Dilated convolution neural operator for multiscale partial differential equations
This provides a promising solution for multiscale operator learning in scientific computing, though it appears incremental as it builds on existing neural operator methods with a hybrid approach.
This paper tackled the problem of learning operators for multiscale partial differential equations by introducing the Dilated Convolutional Neural Operator (DCNO), which preserves high-frequency information and achieves an optimal balance between accuracy and computational cost across various datasets like the multiscale elliptic and Navier-Stokes equations.

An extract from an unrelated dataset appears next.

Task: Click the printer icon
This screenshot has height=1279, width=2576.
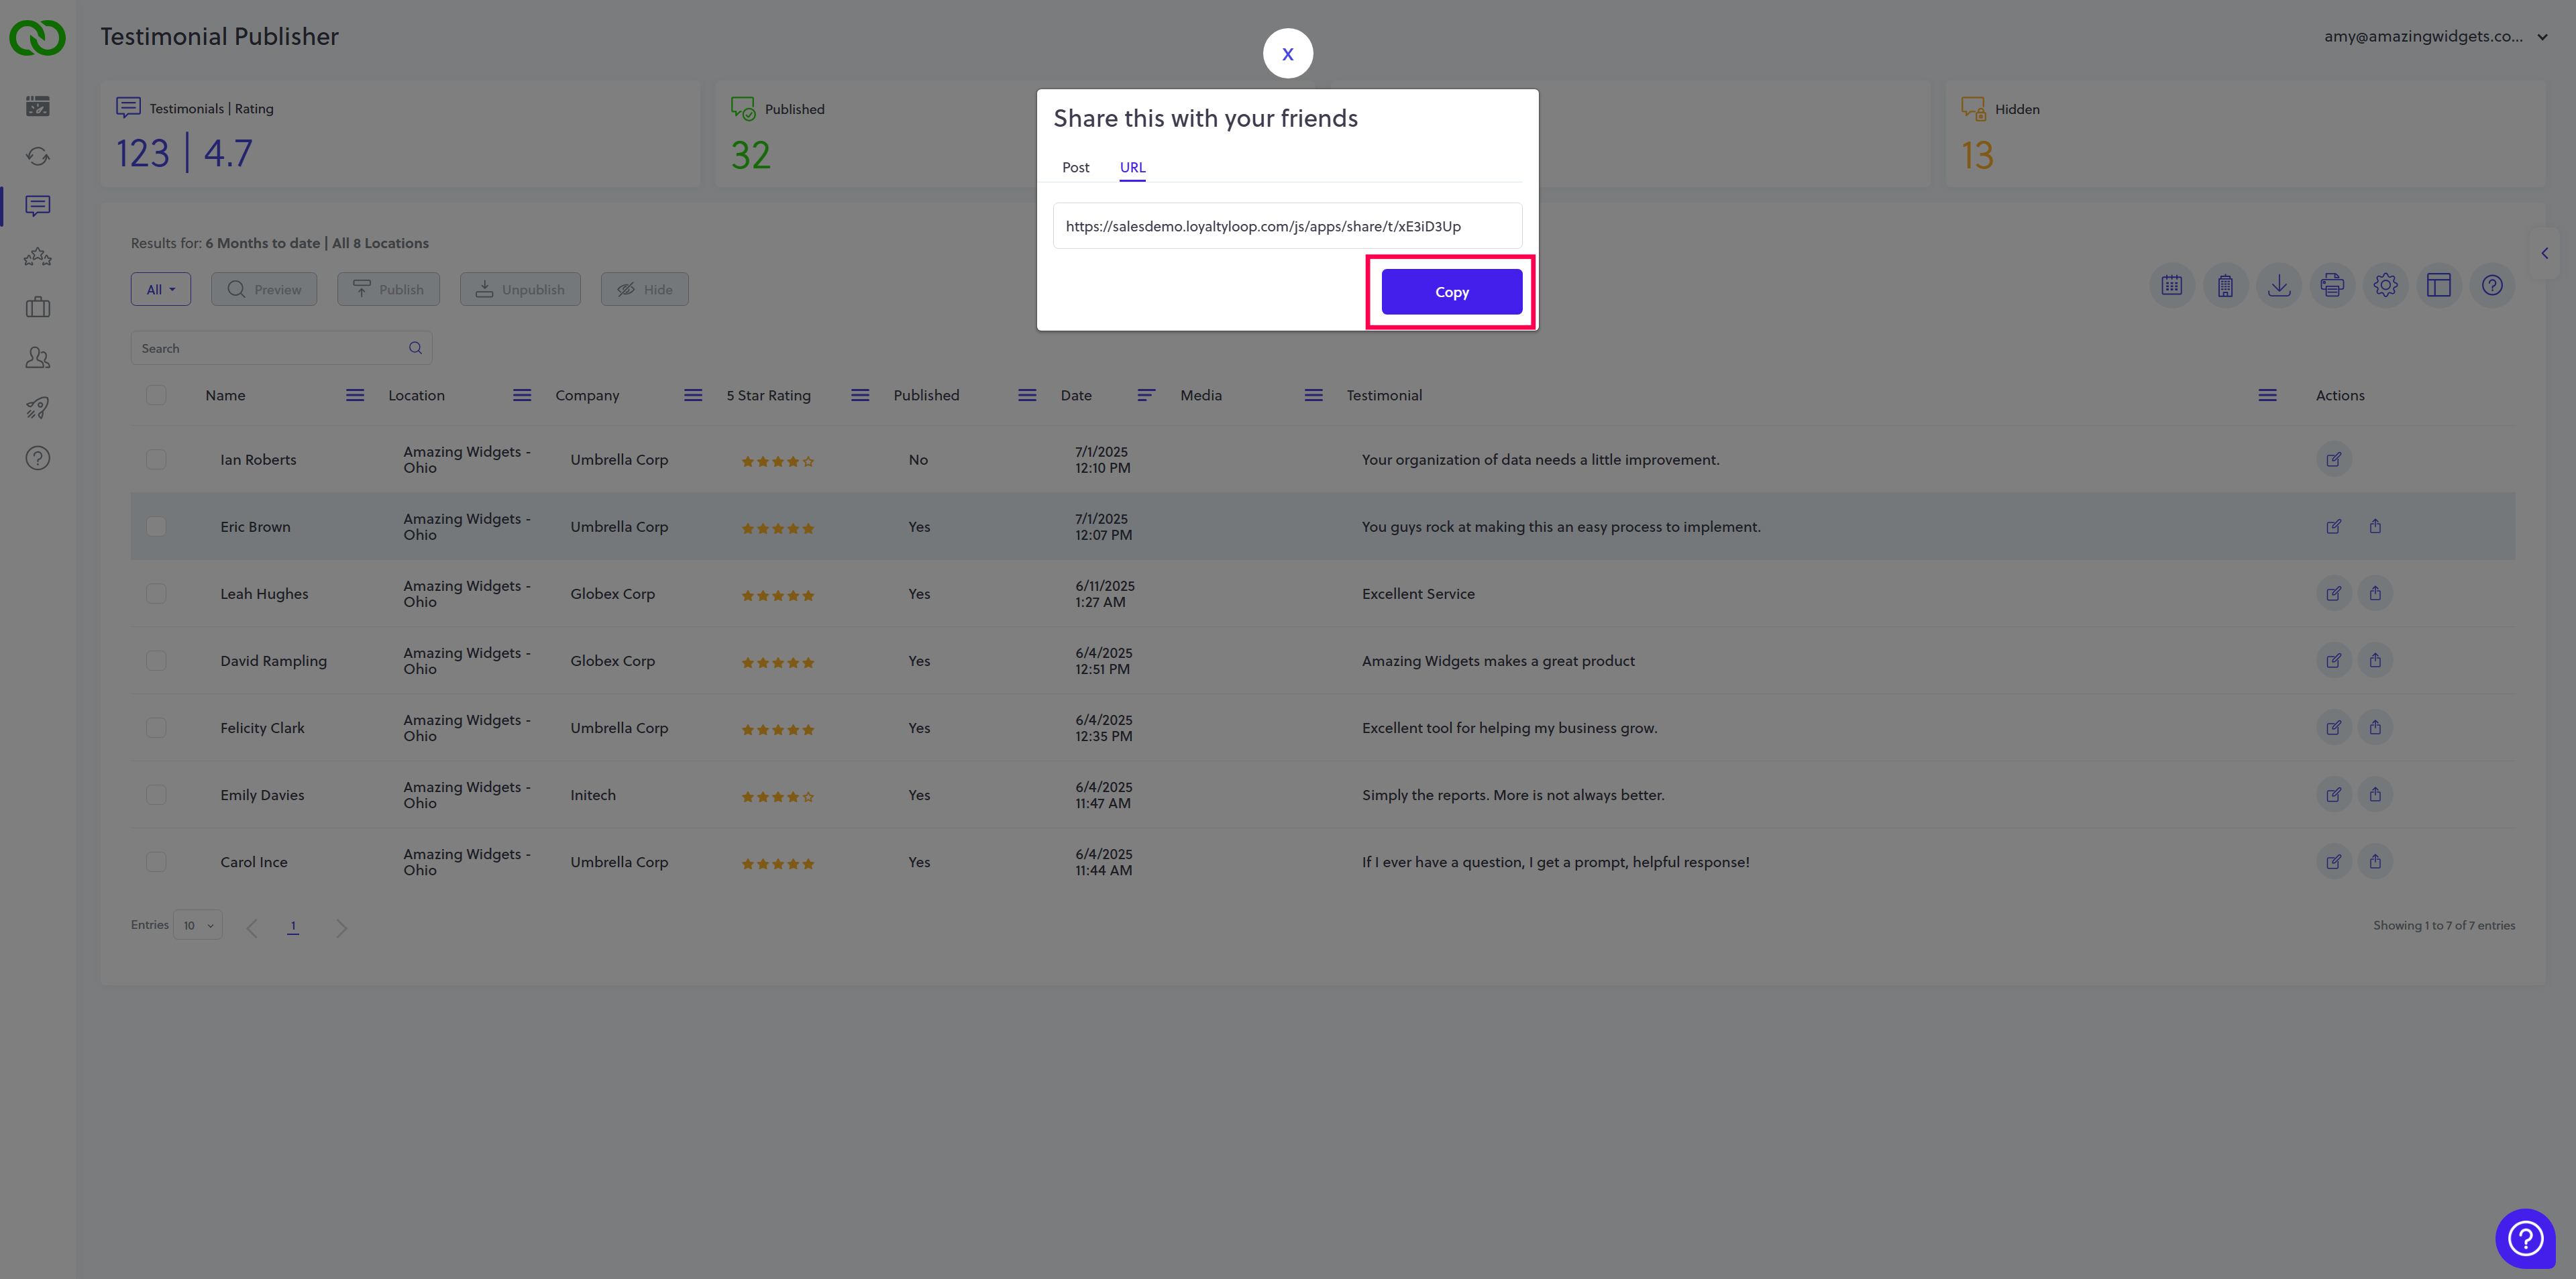Action: click(x=2332, y=286)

This paper introduces a data-driven operator learning method for multiscale partial differential equations, with a particular emphasis on preserving high-frequency information. Drawing inspiration from the representation of multiscale parameterized solutions as a combination of low-rank global bases (such as low-frequency Fourier modes) and localized bases over coarse patches (analogous to dilated convolution), we propose the Dilated Convolutional Neural Operator (DCNO). The DCNO architecture effectively captures both high-frequency and low-frequency features while maintaining a low computational cost through a combination of convolution and Fourier layers. We conduct experiments to evaluate the performance of DCNO on various datasets, including the multiscale elliptic equation, its inverse problem, Navier-Stokes equation, and Helmholtz equation. We show that DCNO strikes an optimal balance between accuracy and computational cost and offers a promising solution for multiscale operator learning.